This does not imply that all teachers of faith are strong teachers. There are excellent and poor teachers of all faiths, and excellent and poor teachers who do not have faith. However, the call to teaching can be a powerful influence upon the dispositions and habits of mind of teachers of faith. High expectations for each student are a natural response for teachers who believe the Creator has endowed students with unique gifts and abilities. The dignity of human beings is a central tenet of many faiths including Islam, Hinduism, Christianity, and Judaism (Bowker, 1997). Moreover, this view of dignity, human potential, and the call to serve others leads to the celebration of students of diverse backgrounds. A teacher's faith does not call him or her to intolerance; instead, the teacher's call to serve students and their families should be the impetus for creating a community that increases social capital and opportunities for each member.
David Hansen (1995) writes, "The sense of vocation finds its expression at the crossroads of public obligation and personal fulfillment. It takes shape through involvement in work that has social meaning and value" (p. 3). This sense of vocation has the potential for retaining teachers who will view teaching as a lifelong calling. Hansen (2001) describes this quality as a "tenacious humility," an active quality of staying the course while respecting reality. This sense of calling provides a structure and orientation for thoughts and philosophy while guiding concrete actions in the classroom.

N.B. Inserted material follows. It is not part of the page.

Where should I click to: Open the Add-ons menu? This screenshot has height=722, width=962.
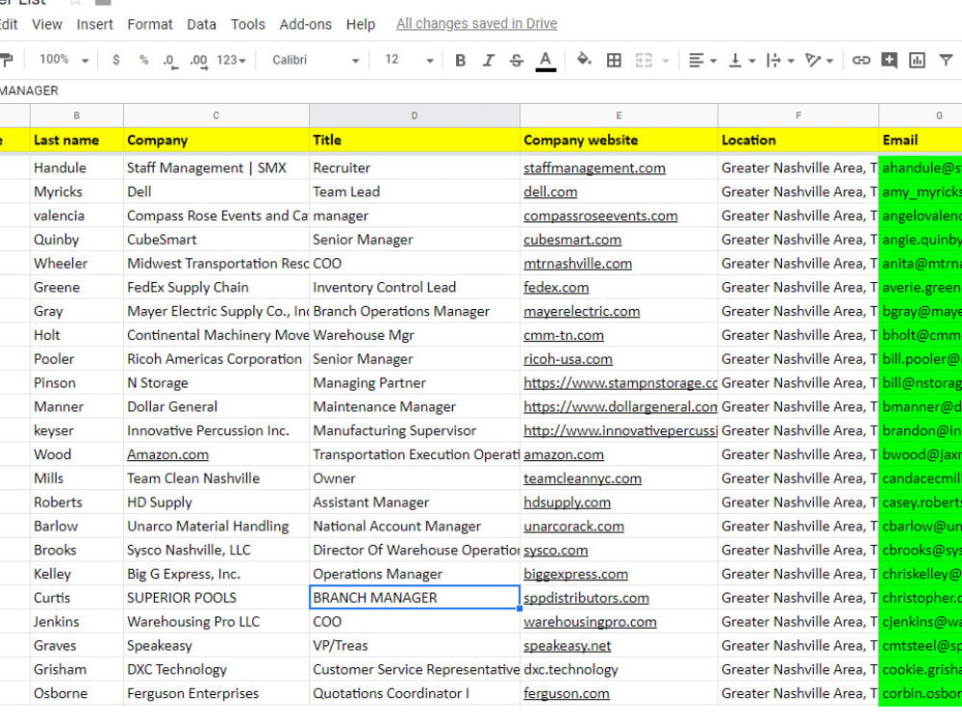pos(306,24)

Teaching is both an intellectual and moral practice (Hansen, 2001; Lewis, 1944; Noddings, 1992, 2002). Teaching cannot occur in a moral vacuum. Good teaching develops students' understandings of the world, others, and their role in that world. "It means expanding, not contracting, students' knowledge, insights, and interests. It means deepening, not rendering more shallow, students' ways of thinking and feeling" (Hansen, 2001, p. ix). Decades earlier, C.S. Lewis conveyed a similar sentiment. "The task of the modern educator is not to cut down jungles but to irrigate deserts" (1944, p. 13). The educator eliminates false sentiments by teaching and embodying just sentiments. As teachers and students pursue knowledge and truth, misconceptions are replaced by understanding. This requires teachers to move far beyond an informational transaction of content.

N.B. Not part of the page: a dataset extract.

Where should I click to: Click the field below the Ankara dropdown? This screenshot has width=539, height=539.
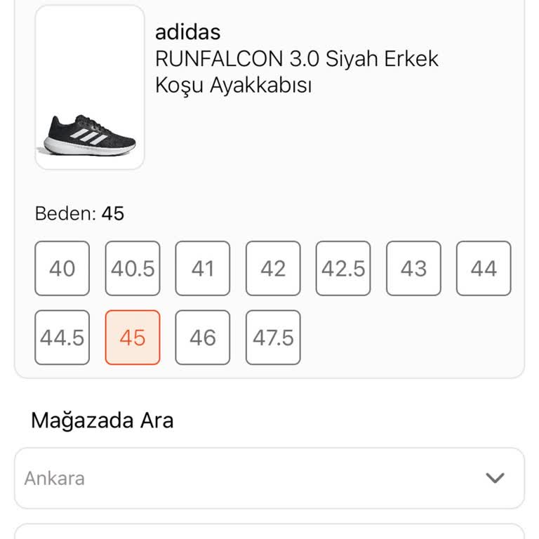(x=269, y=531)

To illustrate the impact of faith on teaching, I offer four examples from preservice teachers in our teacher preparation program. Similar examples might be found in a variety of other programs or in practice in schools across the U.S. They are concrete examples of Palmer's "identity and integrity," teachers whose faith has influenced their intellectual, moral, civic, and performance character and the development of those dimensions of character in their students.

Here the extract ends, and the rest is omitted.